Elle a besoin, cette humanité, courbée qu’elle est sur sa tâche de chaque jour, d’une révélation tout autrement accessible, et de lumières et de consolations beaucoup plus faciles à recueillir. Une vérité qu’on n’entrevoit qu’an prix de recherches de ce genre, des solutions réservées à ceux qui ont le loisir et la faculté d’un travail de spéculation tel que celui que nous venons d’essayer, tout cela ne saurait être l’Evangile du petit et du pauvre, « le pain venu du ciel pour la vie du monde ».
D’ailleurs, hâtons-nous de le dire, aucune spéculation, quelque élevée qu’elle soit, n’est en pouvoir de donner ce dont elle n’arrivera bien plutôt toujours qu’à faire plus vivement sentir le besoin. Ce n’est pas en se contentant de sonder une blessure qu’on la guérit, ni en découvrant un abîme qu’on le comble. De plus, si les faits que nous avons appréciés, nous ont amenés à reconnaître au dedans de nous l’action vivante d’un Dieu personnel, souverain créateur, et miséricordieux conservateur du principe de notre vie, n’a-ce pas été, du moins en grande partie, parce que nous possédions déjà en nous l’expérience de ce Dieu ? Eussions-nous pu, sans préparation, arriver aux conclusions qui ont été les nôtres ?
En tout cas, ce qui montre quelle est, pour une connaissance positive de Dieu lui-même, la valeur de cette étude de son action au dedans de nous, c’est que ce même fait intérieur de l’âme, mille fois analysé par les penseurs de tous les âges, ne leur a jamais, à lui seul, révélé le Dieu vivant.
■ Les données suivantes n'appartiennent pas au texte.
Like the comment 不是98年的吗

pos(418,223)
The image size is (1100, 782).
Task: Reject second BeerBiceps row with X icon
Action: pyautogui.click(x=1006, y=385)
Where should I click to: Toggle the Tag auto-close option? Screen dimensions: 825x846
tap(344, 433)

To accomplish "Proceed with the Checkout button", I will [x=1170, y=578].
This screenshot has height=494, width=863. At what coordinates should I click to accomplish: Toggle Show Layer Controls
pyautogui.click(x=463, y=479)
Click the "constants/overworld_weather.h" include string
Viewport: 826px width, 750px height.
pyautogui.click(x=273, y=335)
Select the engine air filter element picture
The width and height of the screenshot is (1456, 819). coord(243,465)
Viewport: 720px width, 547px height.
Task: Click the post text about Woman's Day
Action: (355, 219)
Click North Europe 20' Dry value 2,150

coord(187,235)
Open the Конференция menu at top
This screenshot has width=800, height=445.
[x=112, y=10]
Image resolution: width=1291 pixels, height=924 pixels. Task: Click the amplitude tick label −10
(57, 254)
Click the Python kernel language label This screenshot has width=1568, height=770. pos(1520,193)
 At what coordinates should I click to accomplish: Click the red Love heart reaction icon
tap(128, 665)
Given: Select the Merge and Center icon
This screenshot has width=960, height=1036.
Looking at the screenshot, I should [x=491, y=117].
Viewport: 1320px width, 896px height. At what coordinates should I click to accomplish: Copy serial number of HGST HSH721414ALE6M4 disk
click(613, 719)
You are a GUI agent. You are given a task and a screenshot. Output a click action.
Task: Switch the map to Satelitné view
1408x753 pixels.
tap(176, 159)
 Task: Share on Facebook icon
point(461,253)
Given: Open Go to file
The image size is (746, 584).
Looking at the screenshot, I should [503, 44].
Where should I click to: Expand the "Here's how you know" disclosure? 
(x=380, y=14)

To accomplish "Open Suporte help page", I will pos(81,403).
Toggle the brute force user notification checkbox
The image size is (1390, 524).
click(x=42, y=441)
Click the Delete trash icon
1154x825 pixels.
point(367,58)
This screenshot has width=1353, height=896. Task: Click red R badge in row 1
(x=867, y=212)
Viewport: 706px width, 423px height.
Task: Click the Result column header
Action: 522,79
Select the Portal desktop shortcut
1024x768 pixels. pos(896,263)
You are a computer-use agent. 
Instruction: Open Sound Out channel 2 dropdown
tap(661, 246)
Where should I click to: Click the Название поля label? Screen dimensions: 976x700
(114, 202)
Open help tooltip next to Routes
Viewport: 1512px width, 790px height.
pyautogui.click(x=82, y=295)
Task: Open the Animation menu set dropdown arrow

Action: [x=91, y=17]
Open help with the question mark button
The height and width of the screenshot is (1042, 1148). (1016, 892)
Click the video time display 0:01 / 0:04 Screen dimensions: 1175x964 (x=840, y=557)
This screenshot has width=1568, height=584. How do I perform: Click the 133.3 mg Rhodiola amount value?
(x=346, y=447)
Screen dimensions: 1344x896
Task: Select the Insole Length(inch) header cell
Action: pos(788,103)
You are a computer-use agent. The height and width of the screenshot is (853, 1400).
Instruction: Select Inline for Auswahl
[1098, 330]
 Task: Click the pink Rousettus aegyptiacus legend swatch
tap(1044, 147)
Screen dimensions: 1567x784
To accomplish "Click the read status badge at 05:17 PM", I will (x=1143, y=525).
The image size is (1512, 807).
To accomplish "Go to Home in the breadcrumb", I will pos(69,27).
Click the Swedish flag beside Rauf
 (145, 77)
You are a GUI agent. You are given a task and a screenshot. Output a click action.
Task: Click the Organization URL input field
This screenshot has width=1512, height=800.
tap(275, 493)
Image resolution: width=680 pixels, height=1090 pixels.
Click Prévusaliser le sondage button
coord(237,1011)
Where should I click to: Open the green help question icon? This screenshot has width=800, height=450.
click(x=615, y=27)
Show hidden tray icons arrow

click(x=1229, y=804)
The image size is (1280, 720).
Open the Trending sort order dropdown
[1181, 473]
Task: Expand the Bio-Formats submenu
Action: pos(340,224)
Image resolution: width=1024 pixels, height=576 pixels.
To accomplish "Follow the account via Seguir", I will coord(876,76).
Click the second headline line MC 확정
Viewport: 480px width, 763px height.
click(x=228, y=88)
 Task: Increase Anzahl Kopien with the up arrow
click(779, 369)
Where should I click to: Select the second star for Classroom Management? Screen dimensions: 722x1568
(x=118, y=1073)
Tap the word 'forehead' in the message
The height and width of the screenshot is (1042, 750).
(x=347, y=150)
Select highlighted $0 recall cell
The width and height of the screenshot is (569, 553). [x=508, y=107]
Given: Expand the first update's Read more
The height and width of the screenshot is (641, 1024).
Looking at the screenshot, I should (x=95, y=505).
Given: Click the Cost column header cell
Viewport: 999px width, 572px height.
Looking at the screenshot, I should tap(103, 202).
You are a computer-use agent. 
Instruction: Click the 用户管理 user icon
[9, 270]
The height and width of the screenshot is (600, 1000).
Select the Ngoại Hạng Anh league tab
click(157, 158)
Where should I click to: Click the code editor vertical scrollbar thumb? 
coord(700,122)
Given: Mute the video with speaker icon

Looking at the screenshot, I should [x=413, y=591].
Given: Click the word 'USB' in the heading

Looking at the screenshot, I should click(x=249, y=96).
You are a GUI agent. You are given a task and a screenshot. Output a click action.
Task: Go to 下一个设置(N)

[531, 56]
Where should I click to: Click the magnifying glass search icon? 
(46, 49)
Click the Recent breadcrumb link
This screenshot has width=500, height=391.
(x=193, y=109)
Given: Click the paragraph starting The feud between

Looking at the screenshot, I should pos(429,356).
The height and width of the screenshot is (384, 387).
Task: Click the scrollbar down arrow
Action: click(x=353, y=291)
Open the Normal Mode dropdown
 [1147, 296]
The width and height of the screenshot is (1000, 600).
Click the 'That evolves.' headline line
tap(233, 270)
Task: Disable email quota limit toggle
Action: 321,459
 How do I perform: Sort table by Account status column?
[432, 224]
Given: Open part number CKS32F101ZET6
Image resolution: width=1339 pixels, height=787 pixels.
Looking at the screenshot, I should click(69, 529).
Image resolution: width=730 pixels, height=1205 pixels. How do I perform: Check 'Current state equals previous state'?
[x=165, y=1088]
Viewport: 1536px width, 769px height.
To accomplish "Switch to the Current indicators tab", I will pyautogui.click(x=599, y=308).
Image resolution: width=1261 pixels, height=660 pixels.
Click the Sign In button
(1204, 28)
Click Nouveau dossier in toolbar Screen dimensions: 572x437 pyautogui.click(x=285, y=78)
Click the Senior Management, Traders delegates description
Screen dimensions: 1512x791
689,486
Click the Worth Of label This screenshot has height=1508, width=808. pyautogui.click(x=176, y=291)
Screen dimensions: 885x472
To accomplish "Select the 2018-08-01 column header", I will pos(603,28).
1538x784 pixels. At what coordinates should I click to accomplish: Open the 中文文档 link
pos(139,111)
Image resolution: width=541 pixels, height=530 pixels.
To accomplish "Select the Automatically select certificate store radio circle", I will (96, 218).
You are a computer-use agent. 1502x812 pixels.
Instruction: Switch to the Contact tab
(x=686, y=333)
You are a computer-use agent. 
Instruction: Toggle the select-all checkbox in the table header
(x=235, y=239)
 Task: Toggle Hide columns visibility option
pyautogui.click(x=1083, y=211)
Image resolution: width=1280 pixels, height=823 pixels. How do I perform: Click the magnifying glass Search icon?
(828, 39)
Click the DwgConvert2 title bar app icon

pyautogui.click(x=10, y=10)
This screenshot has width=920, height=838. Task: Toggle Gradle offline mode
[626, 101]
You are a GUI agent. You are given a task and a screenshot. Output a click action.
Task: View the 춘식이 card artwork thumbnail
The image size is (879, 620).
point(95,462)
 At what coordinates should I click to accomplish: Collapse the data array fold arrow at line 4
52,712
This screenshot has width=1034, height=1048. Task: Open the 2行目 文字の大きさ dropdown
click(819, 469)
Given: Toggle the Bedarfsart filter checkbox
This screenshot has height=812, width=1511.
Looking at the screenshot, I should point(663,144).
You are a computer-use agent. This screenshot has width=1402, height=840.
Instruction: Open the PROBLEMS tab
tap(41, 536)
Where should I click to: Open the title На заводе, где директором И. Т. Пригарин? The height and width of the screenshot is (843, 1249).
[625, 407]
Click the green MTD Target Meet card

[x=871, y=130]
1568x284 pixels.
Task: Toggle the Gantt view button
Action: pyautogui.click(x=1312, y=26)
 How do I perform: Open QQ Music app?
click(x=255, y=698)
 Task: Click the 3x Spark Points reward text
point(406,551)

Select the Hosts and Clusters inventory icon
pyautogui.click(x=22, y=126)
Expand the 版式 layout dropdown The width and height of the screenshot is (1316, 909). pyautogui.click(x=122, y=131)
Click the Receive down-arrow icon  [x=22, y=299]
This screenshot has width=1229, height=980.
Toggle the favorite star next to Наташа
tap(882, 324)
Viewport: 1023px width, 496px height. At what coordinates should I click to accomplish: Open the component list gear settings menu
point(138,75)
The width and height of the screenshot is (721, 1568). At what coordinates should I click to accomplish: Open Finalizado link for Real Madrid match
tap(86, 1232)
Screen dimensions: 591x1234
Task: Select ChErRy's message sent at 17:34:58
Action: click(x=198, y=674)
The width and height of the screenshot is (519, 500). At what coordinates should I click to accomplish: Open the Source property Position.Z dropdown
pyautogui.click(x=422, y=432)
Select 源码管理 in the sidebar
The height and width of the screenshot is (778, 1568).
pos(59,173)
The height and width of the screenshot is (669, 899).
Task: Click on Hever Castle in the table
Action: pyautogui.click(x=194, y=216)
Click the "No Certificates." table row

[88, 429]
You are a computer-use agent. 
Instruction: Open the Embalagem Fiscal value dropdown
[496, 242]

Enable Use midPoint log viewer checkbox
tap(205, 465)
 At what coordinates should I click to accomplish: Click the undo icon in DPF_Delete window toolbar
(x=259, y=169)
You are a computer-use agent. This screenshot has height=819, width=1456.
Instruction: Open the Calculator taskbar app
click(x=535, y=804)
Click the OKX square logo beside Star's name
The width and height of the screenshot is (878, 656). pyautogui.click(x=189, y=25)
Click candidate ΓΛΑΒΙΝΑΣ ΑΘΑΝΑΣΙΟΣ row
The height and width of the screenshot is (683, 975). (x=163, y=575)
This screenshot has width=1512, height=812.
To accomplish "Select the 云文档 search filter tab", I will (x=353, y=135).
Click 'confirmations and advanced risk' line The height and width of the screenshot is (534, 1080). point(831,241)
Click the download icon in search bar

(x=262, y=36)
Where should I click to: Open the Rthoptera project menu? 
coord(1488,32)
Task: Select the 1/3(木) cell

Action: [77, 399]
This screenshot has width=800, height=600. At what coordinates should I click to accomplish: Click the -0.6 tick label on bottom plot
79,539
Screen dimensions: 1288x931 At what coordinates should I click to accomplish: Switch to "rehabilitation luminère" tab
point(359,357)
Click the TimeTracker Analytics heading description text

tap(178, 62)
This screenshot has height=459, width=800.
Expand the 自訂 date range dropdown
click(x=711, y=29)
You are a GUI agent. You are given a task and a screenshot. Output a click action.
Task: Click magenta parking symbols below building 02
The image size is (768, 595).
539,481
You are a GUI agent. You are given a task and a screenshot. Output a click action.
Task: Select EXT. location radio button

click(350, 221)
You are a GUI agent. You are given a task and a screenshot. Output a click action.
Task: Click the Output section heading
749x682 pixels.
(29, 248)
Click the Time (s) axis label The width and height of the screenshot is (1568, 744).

Parmi ces hommes, il y en a eu de tout temps qui sont parvenus, à force de loyauté et de courage, à se rendre compte et du caractère absolu de l’autorité intérieure, et même de l’existence de cette volonté souveraine qu’implique une autorité semblable. Aucun d’eux n’est allé plus loin. Chacun d’eux a traduit par une idée, ou par un symbole différent, l’expérience qui avait été la sienne. Aucun n’est jamais arrivé à savoir donner son vrai nom à l’objet de cette expérience ; ou bien, si le nom de Dieu lui était déjà parvenu par ailleurs, à savoir rattacher à ce nom son véritable sens. Comme le dit un apôtre en parlant de l’homme étranger à la révélation historique : « Si cet homme a connu Dieu, il ne l’a pas glorifié comme Dieu. »
D’où provient un fait aussi universel ? — La réponse est facile. Aucune de ces œuvres de Dieu accessibles ainsi à nous tous, — fût-ce même celle qui nous touche de plus près, fût-ce celle qu’il accomplit incessamment lui-même au dedans de nous, — aucun de ces faits ne suffira jamais, par cela seul qu’il se présenterait à nous comme une action divine, pour nous faire entrer en un rapport personnel, direct et intime, avec Dieu lui-même.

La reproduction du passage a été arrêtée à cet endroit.